The remaining song and dance is about how they retrieve the money. In doing so they discover that their lives are strangely linked.

‘Tashan’ is undoubtedly high on style and attitude. The clothes, the makeover, the oomph quotient – and not to forget Miss Kapoor’s teeny-weeny bikini – they all gel together to make the movie eye-candy. The dialogues are full of funny lines lifted straight from the streets. But they do not form the part of a gripping, moving, progressing plot because there is none to speak of in the first place. The whole hoopla called ‘Tashan’ is about a long road trip and senseless action scenes. Imagine Bachchan Pande single-handedly taking on scores of black-cat commandos or decimating dozens of don’s men.

Akshay Kumar, however, turns out to be the saviour of ‘Tashan’. With one hand scratching his crotch and the other on the trigger of a gun, the actor delights you with his superb sense for comedy. Keeping an innocently straight face, Akshay delivers some ‘killer’ one-liners with such flair that he leaves you in splits.

‘The’ Anil Kapoor comes second in winning you over. His twisted English and his rustic manners stand in sharp contrast to his attire, and Anil portrays well the humour and the dread of his don.

Kareena Kapoor – may God bless her body – is alright in capturing the nuances of her character that bluffs without as much as a wink. She looks a clever fox to a ‘T’. And in the name of action, all she does is brandish shotguns that she seldom fires.

Saif Ali Khan is okay playing a Casanova but his character seems an appendage to the plot after a while. It is hard to figure out why Jimmy lugs around Bachchan and Pooja when he is no longer needed for the progression of the story. Pooja knows where the loot is hidden. Bachchan is there to recover it. But what is Jimmy doing? Flaunting his own tashan?

A few words need to be said about director Vijay Krishna Acharya (aka Victor) who has written Dhoom and Dhoom 2 for Yashraj Films . No doubt, Victor has got punchiest of dialogues in right places. But he has an utterly flimsy story to begin with. And Victor doesn’t have a unique style of directing.
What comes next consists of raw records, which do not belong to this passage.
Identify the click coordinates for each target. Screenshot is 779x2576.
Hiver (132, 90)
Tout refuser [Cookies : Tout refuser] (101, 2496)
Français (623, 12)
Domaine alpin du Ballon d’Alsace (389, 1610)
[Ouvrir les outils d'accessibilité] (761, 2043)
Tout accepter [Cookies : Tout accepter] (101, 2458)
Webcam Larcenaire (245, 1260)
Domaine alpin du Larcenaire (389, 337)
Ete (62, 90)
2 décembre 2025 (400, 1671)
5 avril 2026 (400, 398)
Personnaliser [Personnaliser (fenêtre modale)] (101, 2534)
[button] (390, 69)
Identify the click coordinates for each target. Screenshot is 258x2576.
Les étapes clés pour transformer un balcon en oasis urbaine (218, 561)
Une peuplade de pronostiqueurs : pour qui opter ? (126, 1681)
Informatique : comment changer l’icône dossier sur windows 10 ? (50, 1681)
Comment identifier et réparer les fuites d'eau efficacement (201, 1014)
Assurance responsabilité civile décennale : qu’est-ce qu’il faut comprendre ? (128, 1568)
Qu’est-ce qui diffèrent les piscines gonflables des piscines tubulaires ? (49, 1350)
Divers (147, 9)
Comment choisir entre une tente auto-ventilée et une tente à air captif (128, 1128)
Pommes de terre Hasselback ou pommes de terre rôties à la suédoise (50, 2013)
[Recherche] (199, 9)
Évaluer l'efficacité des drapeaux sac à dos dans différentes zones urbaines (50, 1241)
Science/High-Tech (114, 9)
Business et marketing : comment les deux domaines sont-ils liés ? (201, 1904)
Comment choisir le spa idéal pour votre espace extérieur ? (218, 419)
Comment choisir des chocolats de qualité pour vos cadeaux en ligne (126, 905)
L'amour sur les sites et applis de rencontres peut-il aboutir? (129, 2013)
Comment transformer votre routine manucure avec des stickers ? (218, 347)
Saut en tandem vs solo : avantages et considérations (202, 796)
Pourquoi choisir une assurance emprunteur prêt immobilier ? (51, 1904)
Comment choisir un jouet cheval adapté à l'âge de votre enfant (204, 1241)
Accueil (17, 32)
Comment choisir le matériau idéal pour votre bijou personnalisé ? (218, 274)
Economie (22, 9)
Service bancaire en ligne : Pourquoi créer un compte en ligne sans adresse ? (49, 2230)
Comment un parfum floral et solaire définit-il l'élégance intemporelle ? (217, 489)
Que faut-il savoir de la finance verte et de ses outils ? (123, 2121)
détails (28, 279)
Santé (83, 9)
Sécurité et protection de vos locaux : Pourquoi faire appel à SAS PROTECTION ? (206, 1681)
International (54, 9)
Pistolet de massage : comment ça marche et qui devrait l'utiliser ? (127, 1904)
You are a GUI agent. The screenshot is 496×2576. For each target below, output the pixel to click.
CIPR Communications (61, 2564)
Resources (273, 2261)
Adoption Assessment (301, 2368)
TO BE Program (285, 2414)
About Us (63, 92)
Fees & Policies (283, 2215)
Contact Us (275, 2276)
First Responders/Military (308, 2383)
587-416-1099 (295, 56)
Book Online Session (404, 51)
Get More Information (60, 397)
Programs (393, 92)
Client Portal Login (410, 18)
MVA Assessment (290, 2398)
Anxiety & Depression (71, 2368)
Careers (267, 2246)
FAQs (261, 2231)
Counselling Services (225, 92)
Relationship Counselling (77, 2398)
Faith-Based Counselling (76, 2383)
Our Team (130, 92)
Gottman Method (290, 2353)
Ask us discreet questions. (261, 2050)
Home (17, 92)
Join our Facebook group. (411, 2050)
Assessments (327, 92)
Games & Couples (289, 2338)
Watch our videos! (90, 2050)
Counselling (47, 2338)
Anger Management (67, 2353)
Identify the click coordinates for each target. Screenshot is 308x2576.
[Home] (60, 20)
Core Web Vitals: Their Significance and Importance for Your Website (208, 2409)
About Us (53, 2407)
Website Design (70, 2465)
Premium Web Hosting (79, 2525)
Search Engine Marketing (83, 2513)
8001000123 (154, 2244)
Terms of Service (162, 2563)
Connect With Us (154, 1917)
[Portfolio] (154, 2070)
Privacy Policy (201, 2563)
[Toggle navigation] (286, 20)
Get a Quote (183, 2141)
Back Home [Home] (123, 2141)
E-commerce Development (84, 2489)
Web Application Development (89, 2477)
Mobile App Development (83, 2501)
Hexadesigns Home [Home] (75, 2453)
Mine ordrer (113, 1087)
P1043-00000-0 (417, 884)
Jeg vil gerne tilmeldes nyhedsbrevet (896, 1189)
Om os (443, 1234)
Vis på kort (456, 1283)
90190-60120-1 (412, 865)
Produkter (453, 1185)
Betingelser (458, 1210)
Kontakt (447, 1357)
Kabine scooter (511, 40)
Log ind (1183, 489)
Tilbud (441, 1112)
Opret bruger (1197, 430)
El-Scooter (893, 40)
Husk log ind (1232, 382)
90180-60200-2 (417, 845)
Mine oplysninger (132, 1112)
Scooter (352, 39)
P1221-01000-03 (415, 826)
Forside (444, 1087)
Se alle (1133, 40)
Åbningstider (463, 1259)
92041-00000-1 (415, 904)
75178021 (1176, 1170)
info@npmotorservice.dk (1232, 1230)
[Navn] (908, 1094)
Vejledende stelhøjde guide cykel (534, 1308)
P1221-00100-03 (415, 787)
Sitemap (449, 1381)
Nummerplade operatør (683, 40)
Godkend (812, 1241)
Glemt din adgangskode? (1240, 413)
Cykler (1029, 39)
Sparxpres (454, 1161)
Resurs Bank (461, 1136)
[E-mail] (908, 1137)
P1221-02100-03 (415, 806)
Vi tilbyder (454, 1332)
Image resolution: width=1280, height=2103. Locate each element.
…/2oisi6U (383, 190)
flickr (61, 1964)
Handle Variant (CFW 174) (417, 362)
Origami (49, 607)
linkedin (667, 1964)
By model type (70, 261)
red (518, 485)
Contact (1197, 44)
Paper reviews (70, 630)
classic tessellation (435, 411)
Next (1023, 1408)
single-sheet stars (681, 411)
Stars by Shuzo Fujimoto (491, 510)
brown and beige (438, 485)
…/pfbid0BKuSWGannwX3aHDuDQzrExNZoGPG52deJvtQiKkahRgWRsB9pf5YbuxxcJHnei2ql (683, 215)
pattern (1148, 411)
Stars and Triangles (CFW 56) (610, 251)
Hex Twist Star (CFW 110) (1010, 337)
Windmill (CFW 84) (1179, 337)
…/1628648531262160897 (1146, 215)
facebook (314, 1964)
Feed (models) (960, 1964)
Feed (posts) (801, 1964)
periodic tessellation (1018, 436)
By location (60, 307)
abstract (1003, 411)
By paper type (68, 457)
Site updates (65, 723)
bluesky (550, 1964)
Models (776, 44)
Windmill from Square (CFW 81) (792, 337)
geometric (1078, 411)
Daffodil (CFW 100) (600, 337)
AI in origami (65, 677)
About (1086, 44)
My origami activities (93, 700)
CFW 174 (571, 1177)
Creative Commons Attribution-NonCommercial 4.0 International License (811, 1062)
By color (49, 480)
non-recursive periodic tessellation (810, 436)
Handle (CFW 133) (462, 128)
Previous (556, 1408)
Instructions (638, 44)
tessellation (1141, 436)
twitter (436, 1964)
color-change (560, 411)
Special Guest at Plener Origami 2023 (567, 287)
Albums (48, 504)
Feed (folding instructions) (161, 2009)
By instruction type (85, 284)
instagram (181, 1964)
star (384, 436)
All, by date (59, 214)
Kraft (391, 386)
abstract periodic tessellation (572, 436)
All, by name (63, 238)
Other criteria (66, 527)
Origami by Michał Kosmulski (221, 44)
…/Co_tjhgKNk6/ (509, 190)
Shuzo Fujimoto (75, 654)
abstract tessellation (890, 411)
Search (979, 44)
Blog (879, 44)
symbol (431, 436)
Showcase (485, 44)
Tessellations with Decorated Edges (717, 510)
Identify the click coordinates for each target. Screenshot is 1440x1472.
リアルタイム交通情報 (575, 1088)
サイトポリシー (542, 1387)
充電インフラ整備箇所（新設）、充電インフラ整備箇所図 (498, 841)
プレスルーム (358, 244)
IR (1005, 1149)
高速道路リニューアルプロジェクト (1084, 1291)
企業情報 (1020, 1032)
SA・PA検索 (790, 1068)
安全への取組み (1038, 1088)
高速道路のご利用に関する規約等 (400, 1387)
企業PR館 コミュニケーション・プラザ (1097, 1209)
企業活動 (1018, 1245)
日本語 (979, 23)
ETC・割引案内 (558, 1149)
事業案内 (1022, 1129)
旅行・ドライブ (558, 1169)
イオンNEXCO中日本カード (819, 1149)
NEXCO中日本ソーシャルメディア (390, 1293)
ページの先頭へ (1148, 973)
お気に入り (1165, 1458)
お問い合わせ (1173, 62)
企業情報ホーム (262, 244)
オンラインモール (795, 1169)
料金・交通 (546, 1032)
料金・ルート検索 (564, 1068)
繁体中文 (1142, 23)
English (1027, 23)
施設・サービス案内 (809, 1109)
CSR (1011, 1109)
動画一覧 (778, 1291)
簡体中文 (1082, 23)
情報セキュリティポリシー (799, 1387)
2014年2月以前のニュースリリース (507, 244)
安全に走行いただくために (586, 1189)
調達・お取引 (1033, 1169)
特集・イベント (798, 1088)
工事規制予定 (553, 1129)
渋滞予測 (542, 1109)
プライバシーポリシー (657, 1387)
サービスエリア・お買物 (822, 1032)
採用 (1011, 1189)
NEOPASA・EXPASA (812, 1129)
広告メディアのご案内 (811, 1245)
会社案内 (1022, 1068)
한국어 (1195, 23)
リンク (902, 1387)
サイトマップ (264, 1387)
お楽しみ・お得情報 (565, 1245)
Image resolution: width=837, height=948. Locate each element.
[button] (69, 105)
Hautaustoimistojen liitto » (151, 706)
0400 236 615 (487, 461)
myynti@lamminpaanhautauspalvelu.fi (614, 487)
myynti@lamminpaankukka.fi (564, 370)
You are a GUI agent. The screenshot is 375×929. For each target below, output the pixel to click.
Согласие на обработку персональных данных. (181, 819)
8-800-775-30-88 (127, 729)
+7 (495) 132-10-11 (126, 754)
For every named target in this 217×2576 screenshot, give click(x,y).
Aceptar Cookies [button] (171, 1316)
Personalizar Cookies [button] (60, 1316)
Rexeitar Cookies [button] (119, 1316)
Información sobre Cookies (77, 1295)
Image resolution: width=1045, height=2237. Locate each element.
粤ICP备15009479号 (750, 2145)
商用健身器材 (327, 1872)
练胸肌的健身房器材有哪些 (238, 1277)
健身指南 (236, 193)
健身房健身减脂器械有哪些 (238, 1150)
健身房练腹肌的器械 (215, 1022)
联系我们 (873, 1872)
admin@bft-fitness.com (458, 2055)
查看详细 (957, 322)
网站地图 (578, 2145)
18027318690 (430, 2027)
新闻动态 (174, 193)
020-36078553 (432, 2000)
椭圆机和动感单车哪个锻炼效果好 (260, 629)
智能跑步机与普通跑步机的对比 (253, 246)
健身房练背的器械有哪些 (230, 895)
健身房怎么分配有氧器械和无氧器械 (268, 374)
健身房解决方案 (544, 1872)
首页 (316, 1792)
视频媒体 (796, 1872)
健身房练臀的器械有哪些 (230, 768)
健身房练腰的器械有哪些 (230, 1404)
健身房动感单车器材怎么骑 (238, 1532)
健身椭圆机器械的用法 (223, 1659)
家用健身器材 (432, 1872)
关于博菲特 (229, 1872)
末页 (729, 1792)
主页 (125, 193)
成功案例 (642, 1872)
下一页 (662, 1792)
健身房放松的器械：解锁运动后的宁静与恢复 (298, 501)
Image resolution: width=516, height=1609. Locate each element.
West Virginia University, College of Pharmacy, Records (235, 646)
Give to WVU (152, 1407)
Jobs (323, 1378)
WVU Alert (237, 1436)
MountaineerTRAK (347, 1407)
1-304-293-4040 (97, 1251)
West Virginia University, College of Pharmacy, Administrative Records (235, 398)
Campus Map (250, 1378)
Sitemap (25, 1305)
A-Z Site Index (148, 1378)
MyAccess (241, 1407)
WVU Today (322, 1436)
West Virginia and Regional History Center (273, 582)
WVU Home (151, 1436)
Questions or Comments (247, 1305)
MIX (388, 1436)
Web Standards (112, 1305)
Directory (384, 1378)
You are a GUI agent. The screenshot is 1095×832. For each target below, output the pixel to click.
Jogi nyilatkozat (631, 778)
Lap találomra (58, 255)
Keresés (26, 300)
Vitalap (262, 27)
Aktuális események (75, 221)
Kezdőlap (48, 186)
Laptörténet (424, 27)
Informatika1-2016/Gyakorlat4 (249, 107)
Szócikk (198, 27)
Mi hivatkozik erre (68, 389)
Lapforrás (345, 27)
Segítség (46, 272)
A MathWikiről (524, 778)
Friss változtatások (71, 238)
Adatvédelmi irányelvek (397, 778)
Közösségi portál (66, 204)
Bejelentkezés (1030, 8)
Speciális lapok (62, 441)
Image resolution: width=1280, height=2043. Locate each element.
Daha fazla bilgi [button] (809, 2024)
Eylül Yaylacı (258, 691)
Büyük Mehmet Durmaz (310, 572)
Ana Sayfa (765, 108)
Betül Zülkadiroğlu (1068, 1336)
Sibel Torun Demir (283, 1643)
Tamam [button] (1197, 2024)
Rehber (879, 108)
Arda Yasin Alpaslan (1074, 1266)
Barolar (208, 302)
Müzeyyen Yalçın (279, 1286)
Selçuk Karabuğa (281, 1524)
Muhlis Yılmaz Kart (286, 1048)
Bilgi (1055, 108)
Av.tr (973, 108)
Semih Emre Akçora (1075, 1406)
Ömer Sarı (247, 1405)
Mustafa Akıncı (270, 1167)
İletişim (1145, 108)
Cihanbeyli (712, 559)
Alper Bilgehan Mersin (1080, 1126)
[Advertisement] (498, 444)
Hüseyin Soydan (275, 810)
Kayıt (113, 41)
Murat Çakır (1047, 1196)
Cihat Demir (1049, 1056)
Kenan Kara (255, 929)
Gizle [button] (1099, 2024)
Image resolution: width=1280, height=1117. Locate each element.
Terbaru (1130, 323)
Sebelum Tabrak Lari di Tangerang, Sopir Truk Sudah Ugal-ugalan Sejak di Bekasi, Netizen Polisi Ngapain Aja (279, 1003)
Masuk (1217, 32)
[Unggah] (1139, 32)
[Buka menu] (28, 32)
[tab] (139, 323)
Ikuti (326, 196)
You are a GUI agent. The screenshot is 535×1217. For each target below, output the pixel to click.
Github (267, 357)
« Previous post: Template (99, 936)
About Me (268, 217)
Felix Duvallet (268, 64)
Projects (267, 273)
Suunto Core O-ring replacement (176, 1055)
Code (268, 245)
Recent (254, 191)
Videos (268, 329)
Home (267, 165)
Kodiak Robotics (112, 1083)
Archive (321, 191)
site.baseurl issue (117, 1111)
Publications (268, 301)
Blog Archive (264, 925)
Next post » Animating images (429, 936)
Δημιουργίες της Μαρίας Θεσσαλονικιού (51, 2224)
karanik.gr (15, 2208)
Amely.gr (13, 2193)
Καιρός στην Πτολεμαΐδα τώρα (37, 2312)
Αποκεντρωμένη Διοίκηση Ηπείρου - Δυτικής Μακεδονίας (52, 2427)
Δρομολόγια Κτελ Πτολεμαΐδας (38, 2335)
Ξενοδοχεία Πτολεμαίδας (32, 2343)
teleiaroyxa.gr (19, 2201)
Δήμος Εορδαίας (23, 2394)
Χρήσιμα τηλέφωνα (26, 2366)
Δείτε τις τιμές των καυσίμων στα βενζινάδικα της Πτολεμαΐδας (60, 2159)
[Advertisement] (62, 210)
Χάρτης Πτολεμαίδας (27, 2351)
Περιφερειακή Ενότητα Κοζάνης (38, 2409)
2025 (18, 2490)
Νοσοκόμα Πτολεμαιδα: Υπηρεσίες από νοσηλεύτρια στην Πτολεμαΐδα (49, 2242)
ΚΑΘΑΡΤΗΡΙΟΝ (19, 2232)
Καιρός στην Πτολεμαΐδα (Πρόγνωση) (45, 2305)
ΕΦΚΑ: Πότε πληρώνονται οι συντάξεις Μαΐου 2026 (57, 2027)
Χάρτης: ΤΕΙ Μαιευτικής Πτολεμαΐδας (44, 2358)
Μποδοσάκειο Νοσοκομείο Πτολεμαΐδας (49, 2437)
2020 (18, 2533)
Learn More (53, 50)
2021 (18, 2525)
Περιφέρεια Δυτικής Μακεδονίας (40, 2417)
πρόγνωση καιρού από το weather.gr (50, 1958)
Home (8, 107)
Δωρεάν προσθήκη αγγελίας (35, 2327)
The cinematography by Anayanka Bose is a visual treat, and music by Vishal-Shekhar is superb. But Victor fails to yoke all the elements together into a riveting yarn. There are rough edges one too many. Take, for instance, Kareena Kapoor’s “Chhaliya” song in which she appears in a skimpy bikini, and right after the song she is clad head-to-toe immersing the ashes of his deceased father in the holy Ganges.

All in all, ‘Tashan’ is strictly a timepass film. It wouldn’t have been even that had it not been for Akshay.

To put it in the film’s parlance: “The I like Tashan of the Akshay”.